Sunday, June 1, 2014

Project Quality Management - Plan Quality Management

This process identifies quality requirements and/or standards for the project and its deliverables, and documents how the project will demonstrate compliance with relevant quality requirements and/or standards. This will help you manage and validate quality throughout the project.

Lets take a look at the Inputs, Tools and Techniques, and Outputs of this process.



















1) Project Management Plan

  • This plan helps develop the quality management plan and the information includes can be:
    • Scope baseline
      • Project scope statement
        • project descriptions
        • major deliverables
        • acceptance criteria
        • technical issues and concerns (from project scope management)
        • definition of acceptance
      • Work breakdown structure (WBS) 
        • identifies the deliverables and work packages to measure against
      • WBS dictionary 
        • information about WBS elements
    • Schedule baseline
      • documents the accepted schedule performance measures with dates
    • Cost baseline
      • accepted time interval used to measure cost performance
    • Other management plans
      • plans that relate to project quality
2) Stakeholder Register
  • Identifies the stakeholders that will have an impact on quality
3) Risk Register
  • Contains information on threats and opportunities
4) Requirements Documentation
  • Contains information on how the requirements shall meet stakeholder expectations to help plan how quality control will be implemented
5) Enterprise Environmental Factors
  • May include:
    • Governmental agency regulations
    • Rules, standards and guidelines specific to an application area
    • Working or operating conditions of the project or its deliverables 
    • Cultural perceptions that may influence expectations about quality
6) Organizational Process Assets
  • May include:
    • Policies, procedures and guidelines (Organizations quality policy) 
    • Historical databases
    • Lessons learned from previous projects
7) Cost-Benefit Analysis
  • Compares the cost of the quality step to the expected benefit.

> _AVAILABLE DATA_:
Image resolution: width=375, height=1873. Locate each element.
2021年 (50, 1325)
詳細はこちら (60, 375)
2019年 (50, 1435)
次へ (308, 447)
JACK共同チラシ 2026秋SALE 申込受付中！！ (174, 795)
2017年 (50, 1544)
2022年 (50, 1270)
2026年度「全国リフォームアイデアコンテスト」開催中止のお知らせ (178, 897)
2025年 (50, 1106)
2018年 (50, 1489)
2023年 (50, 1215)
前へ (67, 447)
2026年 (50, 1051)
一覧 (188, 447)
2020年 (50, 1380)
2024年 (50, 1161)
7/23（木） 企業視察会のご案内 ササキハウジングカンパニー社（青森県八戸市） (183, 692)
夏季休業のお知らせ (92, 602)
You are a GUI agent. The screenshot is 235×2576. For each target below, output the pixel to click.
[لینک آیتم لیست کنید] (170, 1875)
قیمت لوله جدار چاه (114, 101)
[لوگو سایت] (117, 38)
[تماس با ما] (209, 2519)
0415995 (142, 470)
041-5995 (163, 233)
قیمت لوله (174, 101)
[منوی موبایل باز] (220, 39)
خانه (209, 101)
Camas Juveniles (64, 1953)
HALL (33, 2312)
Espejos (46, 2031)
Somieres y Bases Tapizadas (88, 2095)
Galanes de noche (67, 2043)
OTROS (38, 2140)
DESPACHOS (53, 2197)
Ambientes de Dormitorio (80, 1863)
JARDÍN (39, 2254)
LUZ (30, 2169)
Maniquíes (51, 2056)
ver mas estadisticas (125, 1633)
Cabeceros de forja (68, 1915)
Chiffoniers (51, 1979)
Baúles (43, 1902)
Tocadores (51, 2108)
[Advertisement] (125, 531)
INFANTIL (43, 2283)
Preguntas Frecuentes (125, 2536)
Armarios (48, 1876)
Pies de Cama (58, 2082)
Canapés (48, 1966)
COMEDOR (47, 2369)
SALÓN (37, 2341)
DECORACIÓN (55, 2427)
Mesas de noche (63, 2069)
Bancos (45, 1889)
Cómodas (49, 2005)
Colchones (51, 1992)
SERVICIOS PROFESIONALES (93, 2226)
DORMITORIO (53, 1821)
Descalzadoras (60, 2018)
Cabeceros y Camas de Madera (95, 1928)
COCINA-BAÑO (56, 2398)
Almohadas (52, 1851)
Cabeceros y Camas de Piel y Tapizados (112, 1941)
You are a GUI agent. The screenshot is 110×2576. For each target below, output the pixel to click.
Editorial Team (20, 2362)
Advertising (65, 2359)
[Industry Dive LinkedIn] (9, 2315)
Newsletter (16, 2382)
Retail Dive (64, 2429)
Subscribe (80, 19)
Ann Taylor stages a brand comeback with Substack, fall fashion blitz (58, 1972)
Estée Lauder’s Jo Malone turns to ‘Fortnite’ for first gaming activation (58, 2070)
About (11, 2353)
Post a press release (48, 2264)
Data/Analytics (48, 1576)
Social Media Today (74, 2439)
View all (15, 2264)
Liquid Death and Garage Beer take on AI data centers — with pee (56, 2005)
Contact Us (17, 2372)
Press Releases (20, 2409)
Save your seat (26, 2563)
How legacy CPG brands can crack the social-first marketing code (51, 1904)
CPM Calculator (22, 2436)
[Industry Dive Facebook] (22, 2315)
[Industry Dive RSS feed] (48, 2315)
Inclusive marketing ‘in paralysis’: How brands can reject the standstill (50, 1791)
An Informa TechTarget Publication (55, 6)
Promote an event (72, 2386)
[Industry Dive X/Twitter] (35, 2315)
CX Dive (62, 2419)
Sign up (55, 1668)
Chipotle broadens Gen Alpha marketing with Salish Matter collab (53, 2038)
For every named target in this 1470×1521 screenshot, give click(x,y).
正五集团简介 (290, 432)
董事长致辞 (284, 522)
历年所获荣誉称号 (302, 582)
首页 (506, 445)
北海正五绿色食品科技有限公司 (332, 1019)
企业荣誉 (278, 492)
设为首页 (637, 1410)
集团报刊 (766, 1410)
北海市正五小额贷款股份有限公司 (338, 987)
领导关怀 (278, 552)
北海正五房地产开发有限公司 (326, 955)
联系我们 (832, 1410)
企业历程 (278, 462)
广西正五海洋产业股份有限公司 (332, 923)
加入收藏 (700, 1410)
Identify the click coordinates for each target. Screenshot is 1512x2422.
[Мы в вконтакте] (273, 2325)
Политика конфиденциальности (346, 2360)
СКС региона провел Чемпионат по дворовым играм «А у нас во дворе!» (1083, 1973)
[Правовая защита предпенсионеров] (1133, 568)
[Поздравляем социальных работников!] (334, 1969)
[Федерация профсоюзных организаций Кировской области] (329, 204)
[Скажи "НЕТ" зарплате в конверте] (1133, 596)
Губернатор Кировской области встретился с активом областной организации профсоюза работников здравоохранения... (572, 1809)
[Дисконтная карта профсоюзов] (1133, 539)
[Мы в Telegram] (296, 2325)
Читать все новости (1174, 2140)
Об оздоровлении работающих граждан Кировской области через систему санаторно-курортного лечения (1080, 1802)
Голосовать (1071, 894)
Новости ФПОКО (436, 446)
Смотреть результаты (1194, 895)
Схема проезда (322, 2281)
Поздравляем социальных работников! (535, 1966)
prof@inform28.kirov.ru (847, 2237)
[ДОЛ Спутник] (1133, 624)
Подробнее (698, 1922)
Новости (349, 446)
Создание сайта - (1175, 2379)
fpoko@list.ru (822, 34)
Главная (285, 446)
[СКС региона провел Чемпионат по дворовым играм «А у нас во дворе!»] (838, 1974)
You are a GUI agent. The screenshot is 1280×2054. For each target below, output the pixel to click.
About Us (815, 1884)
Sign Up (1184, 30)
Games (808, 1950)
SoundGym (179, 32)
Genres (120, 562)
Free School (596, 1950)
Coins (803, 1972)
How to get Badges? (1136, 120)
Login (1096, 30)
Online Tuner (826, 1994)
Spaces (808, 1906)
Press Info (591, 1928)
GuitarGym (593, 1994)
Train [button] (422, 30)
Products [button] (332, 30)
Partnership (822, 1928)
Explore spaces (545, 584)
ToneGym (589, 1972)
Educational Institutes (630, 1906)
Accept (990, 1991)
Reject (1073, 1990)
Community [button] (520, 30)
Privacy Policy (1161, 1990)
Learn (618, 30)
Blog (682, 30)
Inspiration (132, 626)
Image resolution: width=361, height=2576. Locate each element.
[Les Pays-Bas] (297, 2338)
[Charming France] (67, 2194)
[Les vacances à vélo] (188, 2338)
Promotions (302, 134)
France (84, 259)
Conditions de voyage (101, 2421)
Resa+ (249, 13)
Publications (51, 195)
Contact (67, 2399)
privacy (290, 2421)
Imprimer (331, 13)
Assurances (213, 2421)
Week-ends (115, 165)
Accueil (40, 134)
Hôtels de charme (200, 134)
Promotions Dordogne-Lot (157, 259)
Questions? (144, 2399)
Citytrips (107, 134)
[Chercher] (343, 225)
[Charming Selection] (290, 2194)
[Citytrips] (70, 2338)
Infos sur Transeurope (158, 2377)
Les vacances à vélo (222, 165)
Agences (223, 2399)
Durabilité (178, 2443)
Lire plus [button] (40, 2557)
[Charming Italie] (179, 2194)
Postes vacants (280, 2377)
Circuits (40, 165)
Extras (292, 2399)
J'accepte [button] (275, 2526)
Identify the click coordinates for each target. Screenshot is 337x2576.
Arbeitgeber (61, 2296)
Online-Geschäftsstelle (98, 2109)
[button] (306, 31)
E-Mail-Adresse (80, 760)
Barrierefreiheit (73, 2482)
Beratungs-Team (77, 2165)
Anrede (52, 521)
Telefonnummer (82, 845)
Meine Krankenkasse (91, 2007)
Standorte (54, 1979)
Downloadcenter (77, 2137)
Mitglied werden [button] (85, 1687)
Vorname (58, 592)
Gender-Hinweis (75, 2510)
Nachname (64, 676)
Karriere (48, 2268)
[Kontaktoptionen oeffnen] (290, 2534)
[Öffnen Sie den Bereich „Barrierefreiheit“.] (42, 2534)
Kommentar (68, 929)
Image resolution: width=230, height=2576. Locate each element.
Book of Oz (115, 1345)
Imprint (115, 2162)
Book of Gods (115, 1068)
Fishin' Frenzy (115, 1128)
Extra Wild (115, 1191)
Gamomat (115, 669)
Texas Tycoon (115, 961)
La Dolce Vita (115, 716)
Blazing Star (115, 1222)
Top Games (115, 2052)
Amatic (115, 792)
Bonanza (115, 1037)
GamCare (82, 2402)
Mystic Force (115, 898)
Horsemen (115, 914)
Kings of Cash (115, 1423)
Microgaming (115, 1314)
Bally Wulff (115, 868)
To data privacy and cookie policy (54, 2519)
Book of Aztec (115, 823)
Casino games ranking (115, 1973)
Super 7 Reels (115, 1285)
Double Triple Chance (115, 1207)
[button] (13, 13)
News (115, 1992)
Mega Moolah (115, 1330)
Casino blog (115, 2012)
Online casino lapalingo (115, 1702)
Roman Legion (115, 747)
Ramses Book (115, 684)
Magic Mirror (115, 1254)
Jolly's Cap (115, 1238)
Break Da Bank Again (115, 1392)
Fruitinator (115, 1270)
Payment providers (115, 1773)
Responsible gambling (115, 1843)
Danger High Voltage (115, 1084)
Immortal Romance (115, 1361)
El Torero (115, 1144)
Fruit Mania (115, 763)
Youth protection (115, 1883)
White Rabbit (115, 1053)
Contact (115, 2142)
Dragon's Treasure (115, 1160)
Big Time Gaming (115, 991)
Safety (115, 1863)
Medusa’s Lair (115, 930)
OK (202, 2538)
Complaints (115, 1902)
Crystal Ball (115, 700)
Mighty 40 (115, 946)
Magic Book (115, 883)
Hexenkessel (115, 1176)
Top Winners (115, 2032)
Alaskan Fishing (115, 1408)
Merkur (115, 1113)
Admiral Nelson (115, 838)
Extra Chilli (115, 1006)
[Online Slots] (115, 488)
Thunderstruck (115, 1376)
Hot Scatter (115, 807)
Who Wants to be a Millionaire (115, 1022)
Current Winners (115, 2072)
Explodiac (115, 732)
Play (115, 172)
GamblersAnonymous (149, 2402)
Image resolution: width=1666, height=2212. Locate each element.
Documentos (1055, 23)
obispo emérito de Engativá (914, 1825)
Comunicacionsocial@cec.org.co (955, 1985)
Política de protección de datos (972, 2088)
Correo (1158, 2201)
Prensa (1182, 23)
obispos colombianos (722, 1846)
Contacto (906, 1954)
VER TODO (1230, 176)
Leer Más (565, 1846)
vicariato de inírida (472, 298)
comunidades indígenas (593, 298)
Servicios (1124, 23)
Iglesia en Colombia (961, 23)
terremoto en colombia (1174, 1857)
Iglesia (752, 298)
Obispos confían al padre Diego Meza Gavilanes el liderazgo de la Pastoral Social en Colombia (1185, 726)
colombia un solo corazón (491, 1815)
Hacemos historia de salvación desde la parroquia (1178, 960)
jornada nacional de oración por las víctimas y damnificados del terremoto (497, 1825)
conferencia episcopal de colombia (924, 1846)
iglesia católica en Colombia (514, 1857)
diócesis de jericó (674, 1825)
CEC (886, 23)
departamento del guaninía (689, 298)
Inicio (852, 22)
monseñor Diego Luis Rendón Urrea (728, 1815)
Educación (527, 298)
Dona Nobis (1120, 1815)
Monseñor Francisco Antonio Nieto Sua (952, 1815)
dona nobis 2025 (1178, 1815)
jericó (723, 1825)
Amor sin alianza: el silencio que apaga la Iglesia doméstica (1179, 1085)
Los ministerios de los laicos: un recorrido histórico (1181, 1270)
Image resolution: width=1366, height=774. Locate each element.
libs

> _AIM OF THE TASK_: Write out everything in the quality planning text from "Sunday, June 1, 2014" down to "throughout the project.". The items have nothing to do with the quality planning text.

> _ANSWER BELOW_:
Sunday, June 1, 2014

Project Quality Management - Plan Quality Management

This process identifies quality requirements and/or standards for the project and its deliverables, and documents how the project will demonstrate compliance with relevant quality requirements and/or standards. This will help you manage and validate quality throughout the project.